Создатели спектакля «Петербург», обратившись к русской классике, там тоже искали и обнаруживали взрывную силу, тайную или открытую. А на сцене отбирали средства, которыми эту силу можно выразить и действие ее увеличить.

Когда-то Пушкин, размышляя о русской народной трагедии, призывал изучать «законы драмы шекспировой». Мысль создателей спектакля «Петербург» естественно устремлялась в то же русло.
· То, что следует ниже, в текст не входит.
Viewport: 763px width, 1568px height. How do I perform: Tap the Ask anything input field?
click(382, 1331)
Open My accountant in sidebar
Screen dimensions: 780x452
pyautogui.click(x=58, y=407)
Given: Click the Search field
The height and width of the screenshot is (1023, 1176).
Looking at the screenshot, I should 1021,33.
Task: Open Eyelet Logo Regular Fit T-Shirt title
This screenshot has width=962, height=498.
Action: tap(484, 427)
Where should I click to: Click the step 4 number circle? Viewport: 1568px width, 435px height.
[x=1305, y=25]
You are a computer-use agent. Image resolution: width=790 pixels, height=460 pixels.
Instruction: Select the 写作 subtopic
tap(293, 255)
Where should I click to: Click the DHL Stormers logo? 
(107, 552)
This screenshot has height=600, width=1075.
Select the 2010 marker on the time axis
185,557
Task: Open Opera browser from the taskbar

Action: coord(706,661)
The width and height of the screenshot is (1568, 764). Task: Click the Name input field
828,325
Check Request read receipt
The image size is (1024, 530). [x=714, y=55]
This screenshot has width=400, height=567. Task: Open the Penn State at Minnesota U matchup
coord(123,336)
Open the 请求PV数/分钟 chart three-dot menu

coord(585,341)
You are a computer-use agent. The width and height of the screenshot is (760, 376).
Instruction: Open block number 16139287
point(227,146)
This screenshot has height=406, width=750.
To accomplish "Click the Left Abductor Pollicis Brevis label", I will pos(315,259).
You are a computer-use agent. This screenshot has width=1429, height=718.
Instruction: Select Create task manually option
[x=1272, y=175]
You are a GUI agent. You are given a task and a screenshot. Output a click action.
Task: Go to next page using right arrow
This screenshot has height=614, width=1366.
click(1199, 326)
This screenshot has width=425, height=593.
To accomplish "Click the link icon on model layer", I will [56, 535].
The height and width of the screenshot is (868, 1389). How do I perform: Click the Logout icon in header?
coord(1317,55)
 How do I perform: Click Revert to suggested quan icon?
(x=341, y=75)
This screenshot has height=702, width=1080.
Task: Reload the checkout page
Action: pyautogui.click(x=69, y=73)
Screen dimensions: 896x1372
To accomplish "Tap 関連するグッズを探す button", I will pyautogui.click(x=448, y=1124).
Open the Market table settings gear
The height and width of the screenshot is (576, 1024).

В 40-х годах, обдумывая, как рассказать о «Петербурге», Яхонтов так и начал: «Шекспир бессмертен… „Петербург“ — есть моя дань шекспировскому пониманию некоторых драматических ситуаций. (Последний раз поправим — их дань, то есть создателей спектакля.) Сопоставление великого и малого, трагедии и комедии заключено было в каждом из трех выбранных классических произведений. При более пристальном рассмотрении выяснилось, что и „великое“ сходно в них и „малое“ тоже. Потом эта диалектика проявилась еще сложнее: великое обнаружило себя внутри малого, и эта монументальная мизерность, будучи сценически воспроизведенной, оказалась вполне в духе фантастики, которая объединяет Пушкина с Гоголем, Гоголя с Достоевским.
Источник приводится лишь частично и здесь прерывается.